People peered from their windows and shouted when they spotted me. ‘American! American!’ A couple of women started the Red Indian warble.

There were a couple of long bursts from near the vehicle as I ran down a narrow alley between two tall breezeblock walls. Arab screams echoed behind me. A burst water main had left the ground slimy and I lost my footing. I stumbled over a pile of rotting garbage and fell face down. Scrambling on all fours to move forwards and get up, I saw headlights moving back and forth about seventy metres ahead. All I wanted to do was get there and turn, it didn’t matter which way – anything to get out of the line of sight and fire.

I kept running, not bothering to look back. My feet kicked old cans and newspapers. My hands were stinging like I’d fallen into a nettle bed.

I stopped about two metres short of the road, and had a quick check left and right. A few pedestrians hovered on the dark pavements. Some shops and houses had electricity, others just a flicker of candlelight.

I was covered in Rob’s blood. My hands were soaked with it; shards of glass were sticking to it. My heart pounded in my chest as I tried to regain my breath.

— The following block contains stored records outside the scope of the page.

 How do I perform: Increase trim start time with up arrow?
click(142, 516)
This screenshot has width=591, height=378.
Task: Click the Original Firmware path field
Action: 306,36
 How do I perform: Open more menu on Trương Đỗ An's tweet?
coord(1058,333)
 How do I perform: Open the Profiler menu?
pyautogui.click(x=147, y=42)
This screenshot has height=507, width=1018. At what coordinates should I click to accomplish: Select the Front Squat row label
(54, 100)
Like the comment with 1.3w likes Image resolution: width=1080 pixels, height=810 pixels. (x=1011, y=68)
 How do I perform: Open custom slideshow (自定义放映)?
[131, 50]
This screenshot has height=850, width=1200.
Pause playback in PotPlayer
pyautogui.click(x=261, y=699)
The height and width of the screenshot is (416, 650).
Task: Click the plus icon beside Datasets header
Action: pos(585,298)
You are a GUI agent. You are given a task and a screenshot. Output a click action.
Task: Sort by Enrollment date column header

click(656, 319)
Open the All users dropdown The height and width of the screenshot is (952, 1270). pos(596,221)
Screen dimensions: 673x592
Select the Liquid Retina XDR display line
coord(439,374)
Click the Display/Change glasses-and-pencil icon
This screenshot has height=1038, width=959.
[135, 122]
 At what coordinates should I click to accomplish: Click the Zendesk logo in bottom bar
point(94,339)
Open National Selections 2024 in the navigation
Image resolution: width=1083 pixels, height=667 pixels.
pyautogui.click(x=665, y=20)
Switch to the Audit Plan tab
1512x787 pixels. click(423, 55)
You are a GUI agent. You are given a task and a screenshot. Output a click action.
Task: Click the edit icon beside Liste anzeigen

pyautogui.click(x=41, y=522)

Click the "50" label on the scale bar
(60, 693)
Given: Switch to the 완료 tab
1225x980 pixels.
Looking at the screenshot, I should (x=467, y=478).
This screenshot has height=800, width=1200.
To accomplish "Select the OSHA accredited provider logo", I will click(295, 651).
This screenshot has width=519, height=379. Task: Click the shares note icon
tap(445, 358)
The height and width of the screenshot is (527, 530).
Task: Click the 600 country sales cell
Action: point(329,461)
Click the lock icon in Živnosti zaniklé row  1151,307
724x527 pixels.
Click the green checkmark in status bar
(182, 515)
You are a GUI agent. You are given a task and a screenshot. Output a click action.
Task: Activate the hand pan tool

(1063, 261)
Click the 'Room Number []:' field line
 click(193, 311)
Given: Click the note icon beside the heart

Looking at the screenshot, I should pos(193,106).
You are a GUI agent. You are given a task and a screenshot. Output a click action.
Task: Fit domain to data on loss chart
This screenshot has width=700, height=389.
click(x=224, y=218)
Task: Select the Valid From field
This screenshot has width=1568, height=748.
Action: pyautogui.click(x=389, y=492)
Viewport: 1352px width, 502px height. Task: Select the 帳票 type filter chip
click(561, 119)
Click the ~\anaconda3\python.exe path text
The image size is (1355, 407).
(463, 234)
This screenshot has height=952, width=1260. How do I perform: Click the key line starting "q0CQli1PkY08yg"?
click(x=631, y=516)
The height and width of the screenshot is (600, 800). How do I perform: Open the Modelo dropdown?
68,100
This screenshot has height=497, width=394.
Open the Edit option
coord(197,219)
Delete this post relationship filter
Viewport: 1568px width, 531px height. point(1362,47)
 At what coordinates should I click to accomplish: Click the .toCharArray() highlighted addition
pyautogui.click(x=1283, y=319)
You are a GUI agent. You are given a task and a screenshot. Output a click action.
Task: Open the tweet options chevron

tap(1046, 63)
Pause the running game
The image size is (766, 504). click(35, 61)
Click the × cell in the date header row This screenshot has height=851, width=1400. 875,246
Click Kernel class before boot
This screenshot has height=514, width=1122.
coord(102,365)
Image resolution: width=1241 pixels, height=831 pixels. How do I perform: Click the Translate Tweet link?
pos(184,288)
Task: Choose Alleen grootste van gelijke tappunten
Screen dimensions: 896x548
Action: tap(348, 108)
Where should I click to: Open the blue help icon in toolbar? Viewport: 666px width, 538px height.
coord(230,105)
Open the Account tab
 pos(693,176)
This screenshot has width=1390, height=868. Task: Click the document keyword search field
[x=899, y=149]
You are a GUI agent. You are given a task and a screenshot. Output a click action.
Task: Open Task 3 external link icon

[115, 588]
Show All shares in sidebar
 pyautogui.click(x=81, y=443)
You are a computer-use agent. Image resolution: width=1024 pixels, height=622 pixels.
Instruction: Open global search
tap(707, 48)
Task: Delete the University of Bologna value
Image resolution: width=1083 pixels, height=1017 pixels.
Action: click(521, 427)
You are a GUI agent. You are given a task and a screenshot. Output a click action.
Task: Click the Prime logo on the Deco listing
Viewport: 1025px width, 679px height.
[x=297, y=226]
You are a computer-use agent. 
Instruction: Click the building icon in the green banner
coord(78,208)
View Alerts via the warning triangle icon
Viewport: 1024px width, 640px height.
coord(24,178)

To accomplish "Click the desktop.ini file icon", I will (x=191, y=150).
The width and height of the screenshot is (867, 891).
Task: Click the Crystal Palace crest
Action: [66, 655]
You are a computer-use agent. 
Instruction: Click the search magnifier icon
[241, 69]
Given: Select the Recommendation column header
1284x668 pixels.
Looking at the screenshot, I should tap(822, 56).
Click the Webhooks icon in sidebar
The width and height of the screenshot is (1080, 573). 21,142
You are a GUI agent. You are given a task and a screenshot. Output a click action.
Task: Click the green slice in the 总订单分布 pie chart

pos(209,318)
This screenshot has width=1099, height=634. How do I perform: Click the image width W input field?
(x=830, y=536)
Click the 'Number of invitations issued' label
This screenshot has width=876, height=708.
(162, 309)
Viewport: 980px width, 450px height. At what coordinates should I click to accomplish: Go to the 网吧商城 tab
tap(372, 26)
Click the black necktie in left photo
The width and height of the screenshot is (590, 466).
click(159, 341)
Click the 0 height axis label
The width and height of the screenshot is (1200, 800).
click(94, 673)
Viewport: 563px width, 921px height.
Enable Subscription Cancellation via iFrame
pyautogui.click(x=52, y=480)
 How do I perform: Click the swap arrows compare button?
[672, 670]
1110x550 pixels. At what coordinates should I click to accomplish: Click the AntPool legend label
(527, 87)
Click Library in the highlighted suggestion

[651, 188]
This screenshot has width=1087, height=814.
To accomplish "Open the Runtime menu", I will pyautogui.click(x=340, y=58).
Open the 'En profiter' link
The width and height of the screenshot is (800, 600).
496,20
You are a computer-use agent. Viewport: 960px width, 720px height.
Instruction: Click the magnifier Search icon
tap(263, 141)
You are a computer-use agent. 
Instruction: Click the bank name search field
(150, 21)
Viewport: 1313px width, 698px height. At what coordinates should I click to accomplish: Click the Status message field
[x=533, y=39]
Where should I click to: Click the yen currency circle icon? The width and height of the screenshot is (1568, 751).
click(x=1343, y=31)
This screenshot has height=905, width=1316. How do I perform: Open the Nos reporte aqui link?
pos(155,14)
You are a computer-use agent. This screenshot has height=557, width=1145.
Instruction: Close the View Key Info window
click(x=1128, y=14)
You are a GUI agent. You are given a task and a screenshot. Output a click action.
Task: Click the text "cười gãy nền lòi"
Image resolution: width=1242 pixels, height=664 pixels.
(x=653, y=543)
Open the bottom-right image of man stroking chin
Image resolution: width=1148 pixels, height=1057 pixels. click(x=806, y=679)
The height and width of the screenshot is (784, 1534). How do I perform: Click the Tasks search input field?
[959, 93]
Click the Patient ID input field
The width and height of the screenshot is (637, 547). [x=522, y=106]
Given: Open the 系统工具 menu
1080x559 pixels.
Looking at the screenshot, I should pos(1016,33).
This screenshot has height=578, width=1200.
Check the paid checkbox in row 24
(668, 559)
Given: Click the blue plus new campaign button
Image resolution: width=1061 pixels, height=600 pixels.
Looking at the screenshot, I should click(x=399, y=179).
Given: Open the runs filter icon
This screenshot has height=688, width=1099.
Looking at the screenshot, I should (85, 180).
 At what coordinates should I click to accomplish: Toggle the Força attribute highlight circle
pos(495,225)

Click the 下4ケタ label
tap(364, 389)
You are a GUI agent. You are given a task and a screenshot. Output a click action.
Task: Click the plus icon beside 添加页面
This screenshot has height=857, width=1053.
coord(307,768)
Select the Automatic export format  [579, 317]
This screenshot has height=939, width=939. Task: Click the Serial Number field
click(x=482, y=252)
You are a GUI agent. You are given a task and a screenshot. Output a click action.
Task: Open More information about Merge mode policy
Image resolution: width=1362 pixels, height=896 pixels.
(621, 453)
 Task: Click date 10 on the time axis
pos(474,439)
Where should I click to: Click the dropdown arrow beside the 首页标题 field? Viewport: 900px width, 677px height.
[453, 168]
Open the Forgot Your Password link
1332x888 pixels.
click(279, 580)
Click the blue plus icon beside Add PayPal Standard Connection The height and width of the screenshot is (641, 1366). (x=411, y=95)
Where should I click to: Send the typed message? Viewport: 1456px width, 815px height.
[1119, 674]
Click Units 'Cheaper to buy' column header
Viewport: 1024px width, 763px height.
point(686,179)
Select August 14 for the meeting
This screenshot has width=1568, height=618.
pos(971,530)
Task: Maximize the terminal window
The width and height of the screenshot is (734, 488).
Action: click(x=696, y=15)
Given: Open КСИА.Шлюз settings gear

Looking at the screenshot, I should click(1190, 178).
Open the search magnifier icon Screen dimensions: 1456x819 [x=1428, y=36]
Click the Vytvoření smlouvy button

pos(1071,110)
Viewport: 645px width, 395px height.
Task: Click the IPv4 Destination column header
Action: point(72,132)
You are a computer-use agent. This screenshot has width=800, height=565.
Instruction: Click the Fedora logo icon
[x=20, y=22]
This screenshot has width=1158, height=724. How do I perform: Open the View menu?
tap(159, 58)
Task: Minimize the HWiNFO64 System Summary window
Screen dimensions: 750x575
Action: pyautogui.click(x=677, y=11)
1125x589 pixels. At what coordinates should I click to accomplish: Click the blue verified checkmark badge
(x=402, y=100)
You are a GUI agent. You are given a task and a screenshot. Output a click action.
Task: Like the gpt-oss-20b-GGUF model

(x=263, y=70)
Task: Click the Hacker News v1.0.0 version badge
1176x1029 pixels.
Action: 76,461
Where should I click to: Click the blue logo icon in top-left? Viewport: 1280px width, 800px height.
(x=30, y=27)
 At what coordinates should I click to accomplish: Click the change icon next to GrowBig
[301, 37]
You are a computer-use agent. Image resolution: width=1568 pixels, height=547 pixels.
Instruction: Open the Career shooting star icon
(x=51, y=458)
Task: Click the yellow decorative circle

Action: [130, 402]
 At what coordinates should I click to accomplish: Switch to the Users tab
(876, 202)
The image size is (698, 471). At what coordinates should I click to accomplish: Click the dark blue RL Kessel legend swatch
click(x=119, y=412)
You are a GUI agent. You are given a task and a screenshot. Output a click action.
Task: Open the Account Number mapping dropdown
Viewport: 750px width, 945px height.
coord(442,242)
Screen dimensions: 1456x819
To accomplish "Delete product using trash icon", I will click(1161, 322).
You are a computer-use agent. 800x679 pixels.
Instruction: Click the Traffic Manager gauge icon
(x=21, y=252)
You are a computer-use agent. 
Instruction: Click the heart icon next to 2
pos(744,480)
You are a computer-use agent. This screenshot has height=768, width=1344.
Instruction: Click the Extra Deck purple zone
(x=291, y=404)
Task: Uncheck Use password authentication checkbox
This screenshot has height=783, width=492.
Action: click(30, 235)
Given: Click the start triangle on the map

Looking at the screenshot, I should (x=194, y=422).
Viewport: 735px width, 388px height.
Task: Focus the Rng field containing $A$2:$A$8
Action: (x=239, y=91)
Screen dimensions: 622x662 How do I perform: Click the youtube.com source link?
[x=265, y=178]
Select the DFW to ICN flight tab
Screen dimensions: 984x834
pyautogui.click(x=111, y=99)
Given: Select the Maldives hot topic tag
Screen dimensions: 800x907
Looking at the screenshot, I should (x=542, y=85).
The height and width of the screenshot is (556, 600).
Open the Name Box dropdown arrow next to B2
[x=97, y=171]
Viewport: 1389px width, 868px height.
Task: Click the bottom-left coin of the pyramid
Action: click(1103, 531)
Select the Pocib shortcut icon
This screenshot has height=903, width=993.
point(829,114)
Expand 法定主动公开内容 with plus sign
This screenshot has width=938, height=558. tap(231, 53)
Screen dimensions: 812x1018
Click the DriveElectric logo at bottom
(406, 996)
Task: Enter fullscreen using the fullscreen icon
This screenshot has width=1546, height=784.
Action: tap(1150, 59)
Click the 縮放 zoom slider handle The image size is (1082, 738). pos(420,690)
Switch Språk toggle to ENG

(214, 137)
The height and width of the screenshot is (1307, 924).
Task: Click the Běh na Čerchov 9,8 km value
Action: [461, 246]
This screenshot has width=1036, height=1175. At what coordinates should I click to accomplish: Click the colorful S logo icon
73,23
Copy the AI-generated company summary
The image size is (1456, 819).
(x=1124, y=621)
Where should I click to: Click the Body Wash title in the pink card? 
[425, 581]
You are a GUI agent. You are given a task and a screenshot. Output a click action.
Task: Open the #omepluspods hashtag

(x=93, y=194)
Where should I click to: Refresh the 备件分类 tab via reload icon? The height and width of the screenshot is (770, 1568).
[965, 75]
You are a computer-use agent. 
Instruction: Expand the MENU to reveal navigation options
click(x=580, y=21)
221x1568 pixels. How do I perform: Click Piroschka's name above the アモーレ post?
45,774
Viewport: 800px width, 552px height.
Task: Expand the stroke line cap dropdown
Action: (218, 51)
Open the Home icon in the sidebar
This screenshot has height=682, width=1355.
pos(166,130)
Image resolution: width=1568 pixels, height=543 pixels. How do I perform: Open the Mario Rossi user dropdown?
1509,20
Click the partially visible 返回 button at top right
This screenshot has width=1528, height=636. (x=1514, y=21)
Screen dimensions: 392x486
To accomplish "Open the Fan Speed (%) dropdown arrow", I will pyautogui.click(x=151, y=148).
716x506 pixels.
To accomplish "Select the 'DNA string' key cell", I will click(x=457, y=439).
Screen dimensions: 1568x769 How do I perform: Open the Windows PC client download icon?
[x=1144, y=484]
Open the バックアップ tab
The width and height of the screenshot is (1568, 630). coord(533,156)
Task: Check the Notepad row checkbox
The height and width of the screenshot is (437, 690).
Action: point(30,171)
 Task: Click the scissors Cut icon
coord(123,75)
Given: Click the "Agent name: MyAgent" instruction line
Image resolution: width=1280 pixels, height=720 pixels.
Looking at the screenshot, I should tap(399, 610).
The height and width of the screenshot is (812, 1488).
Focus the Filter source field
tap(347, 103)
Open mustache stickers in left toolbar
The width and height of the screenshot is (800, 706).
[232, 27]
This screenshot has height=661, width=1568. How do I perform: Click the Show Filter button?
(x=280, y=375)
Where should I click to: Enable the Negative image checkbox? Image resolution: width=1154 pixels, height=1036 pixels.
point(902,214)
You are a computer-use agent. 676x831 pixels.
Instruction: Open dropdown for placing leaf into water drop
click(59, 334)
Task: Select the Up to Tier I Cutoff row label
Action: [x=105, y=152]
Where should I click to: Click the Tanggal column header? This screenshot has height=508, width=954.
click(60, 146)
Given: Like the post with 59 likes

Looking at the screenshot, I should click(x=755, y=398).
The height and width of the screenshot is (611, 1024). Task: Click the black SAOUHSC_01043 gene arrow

There was a junction about twenty metres down. I stepped out of the alley and started along the pavement, concentrating hard on the weeds growing in the cracks between the paving-stones, keeping myself in the shadows.

A couple of people spotted me immediately and pointed. Somebody behind me shouted. I ignored it and kept going. All I wanted to do was get level with the junction and run across the road. They shouted again, this time more distinctly. ‘Hey, you! Stop! Stop!’

I turned my head but kept moving. A Hummer patrol was parked on the same road, just too far up for me to be seen from the alley. With them were some Iraqi police, standing next to a new blue and white, carrying AKs.

The patrol challenged me again: ‘Stop!’ The police joined in, in Arabic. I looked to my half right and spotted an alleyway. I crossed the road and broke into a run.

‘You – fucking stop! Stop!’

The Hummers and police revved up and started rolling. I reached the other side of the road and was into the alleyway. My mouth was dry and I fought for breath. Sweat diluted the blood on my face and hands. There were rough breezeblock walls either side of me again, only this time closer together. Light streamed through the shutters. I kept running as police sirens wailed behind me.

The blow to my throat was so swift and hard I didn’t see who’d delivered it.

I lay on my back, gasping for breath, trying to get my Adam’s apple moving as I listened to vehicles shrieking to a halt and pissed-off shouts coming from a house to my left, now in darkness.

American voices joined in, screaming at each other: ‘Where the fuck is he? Let’s go, let’s go!’

As I pulled myself on to my hands and knees, I realized I’d run straight into a cable stretched between two buildings. The fuckers were getting their kettles on.

I got up and ran, stooped. I tried to suck in air but my Adam’s apple was still glued to the back of my throat.

A powerful torch beam swept the alley. I hugged the wall to the right, crouching among piles of garbage and old mattresses.